[Supplied passage Boundary: Start]
Lent Me Your Ears

Friends, shopper marketers, countrymen, Lent me your ears.

Lent, for Catholics in the know, began Feb. 18 this year. Many moons ago, while working on retail programs for Kraft, our shopper marketer team was brainstorming Hispanic opportunities. Our brainstorm lassoed Lent as absolutely under-leveraged with Latino shoppers. Granted, Lent is much the religious season. But it has a significant impact on this demographic in its influence on meal preparation. Fish Fridays, when Catholics abstain from meat, puts a premium on seafood or other meatless recipes. For this article, rather than discussing the reasons for the season, I'd like to focus on practical marketing advice to activate this shopper intelligence.

Manufacturers recognize that Hispanic grocery shopping behavior morphs during Lent. Brand marketers' difficulty is in capitalizing on that behavior. The questions often start with: Should I use the word Cuaresma (Lent) in my communications? Is it too religious a connotation for my brand? The short answer: Christmas is both a religious and secular holiday. So think of Cuaresma as another tag for another shopper season with religious roots.



Actually, many retailers and brands for years have been modulating their shopper marketing programs for Lent — spotlighting shopper circulars with beautiful seafood offerings and headlines like "Especiales de Cuaresma" (Lenten specials). In particular, I have noticed brands like Gamesa (a subsidiary of PepsiCo; also Mexico's largest maker of cookies) executing effectively against this space — for instance, with a canned tuna and mayo partner alongside their saltine brand "Saladitas." Gamesa's attractive marine-themed displays are replete with Cuaresma everywhere. So, stop worrying about it. If anything, using it makes things easier for the shopper.
[Supplied passage Boundary: End]
*What you should do:*
Answer these questions from the Lent article:
(a) On what date did Lent begin this year?
(b) What English word translates Cuaresma?
(c) Gamesa is a subsidiary of which company?
The lines play no part in this.
[Data provided Boundary: Start]
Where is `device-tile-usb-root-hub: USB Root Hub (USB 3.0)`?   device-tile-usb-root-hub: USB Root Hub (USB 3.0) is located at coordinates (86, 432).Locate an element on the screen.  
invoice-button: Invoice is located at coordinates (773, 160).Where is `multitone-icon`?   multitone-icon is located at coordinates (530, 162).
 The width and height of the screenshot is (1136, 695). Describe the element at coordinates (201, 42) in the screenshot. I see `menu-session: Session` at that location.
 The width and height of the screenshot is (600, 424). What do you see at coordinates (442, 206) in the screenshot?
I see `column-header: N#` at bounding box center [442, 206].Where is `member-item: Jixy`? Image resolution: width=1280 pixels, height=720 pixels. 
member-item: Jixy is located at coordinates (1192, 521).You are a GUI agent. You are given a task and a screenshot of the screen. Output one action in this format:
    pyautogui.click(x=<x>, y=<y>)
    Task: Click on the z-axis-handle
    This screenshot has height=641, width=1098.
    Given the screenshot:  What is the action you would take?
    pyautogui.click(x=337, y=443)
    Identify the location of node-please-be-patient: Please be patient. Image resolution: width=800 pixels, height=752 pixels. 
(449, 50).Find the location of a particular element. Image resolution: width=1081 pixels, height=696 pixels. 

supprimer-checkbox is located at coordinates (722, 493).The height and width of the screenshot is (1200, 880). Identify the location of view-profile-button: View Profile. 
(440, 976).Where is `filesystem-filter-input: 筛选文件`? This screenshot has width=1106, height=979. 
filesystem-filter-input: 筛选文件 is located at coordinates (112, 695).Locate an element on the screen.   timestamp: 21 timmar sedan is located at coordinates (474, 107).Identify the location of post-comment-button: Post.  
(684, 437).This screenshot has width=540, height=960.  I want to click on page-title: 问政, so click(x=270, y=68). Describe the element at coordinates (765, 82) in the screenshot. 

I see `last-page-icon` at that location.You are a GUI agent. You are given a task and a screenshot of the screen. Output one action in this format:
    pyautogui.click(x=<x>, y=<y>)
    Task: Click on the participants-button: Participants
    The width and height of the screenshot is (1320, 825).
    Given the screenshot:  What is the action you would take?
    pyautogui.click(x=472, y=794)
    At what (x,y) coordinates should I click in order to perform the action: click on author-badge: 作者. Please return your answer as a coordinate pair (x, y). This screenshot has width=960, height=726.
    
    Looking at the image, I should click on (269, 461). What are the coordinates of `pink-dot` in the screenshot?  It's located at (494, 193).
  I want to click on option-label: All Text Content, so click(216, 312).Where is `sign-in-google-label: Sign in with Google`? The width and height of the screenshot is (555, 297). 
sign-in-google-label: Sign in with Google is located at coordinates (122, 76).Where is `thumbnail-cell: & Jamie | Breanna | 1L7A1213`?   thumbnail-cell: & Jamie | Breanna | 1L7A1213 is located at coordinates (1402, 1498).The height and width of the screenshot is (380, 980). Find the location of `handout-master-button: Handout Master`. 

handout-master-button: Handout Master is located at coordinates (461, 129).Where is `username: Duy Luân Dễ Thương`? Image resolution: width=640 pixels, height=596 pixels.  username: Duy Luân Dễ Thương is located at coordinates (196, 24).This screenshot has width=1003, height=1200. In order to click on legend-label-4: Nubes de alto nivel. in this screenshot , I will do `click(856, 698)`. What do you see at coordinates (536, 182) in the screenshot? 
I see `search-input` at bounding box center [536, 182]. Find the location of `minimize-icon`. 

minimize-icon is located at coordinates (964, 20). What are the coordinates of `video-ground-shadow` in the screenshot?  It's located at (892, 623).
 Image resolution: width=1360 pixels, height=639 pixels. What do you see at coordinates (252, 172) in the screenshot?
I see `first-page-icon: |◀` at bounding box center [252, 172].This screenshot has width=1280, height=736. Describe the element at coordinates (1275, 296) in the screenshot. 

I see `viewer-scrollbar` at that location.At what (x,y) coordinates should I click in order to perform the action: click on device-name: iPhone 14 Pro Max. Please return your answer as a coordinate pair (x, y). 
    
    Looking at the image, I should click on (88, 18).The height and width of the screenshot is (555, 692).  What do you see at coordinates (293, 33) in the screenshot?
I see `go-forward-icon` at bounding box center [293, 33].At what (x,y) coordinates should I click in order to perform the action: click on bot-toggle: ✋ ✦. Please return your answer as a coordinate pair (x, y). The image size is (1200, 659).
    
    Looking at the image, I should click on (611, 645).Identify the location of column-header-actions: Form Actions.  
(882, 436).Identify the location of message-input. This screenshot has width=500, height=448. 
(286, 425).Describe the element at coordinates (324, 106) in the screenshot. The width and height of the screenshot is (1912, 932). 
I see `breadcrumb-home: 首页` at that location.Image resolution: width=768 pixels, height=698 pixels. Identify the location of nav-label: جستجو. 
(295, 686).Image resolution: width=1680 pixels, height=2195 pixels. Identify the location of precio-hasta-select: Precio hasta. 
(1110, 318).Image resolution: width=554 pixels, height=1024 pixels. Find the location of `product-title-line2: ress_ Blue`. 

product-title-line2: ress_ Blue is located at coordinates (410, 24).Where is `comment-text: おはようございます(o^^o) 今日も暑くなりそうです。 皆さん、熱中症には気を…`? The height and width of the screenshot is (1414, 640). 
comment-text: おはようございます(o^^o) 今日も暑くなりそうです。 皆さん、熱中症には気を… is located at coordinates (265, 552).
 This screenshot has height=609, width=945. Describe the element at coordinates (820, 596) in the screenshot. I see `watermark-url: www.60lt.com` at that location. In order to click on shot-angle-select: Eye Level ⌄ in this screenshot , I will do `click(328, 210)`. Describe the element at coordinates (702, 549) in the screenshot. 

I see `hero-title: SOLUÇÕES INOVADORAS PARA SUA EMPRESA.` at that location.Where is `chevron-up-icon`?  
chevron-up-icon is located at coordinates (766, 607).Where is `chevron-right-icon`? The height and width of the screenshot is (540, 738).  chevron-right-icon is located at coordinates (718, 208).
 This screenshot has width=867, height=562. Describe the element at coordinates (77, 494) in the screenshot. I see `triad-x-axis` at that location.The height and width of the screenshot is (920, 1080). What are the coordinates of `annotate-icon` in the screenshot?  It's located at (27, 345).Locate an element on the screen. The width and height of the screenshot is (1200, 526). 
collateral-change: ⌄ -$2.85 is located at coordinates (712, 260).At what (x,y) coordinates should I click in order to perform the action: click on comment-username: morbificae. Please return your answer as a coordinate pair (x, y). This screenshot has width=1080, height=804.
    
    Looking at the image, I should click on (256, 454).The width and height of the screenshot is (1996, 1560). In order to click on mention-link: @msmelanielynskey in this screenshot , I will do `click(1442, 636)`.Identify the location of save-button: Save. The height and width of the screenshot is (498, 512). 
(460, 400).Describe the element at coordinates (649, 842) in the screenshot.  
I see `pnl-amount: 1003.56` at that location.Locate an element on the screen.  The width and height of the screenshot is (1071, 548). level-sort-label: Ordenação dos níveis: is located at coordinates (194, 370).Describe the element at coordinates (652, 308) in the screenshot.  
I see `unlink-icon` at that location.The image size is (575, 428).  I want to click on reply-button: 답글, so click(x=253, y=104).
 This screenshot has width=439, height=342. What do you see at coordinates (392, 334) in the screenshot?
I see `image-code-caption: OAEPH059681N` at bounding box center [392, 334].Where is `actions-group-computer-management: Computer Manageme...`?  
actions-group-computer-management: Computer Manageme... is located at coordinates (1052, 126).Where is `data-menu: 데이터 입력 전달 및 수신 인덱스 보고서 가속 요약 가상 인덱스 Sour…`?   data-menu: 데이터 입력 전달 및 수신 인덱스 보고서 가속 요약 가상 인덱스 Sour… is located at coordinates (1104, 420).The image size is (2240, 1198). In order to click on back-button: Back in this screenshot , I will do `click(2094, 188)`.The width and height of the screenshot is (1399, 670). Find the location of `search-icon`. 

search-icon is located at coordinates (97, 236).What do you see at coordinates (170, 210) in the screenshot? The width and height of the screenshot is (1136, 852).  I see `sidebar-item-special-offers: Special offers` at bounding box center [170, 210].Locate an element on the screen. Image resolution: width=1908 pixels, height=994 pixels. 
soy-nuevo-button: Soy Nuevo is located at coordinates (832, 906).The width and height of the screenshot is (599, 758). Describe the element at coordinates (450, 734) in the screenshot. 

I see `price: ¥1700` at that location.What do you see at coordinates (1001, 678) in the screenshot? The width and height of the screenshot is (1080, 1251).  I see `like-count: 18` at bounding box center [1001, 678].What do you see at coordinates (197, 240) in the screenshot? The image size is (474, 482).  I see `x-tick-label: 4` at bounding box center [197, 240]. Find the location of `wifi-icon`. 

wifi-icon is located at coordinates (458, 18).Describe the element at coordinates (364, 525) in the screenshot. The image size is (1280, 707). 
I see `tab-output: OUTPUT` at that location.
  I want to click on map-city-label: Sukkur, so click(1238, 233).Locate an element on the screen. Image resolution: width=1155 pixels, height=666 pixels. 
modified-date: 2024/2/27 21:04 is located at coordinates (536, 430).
[Data provided Boundary: End]
*Exercise answer:*
(a) Feb. 18
(b) Lent
(c) PepsiCo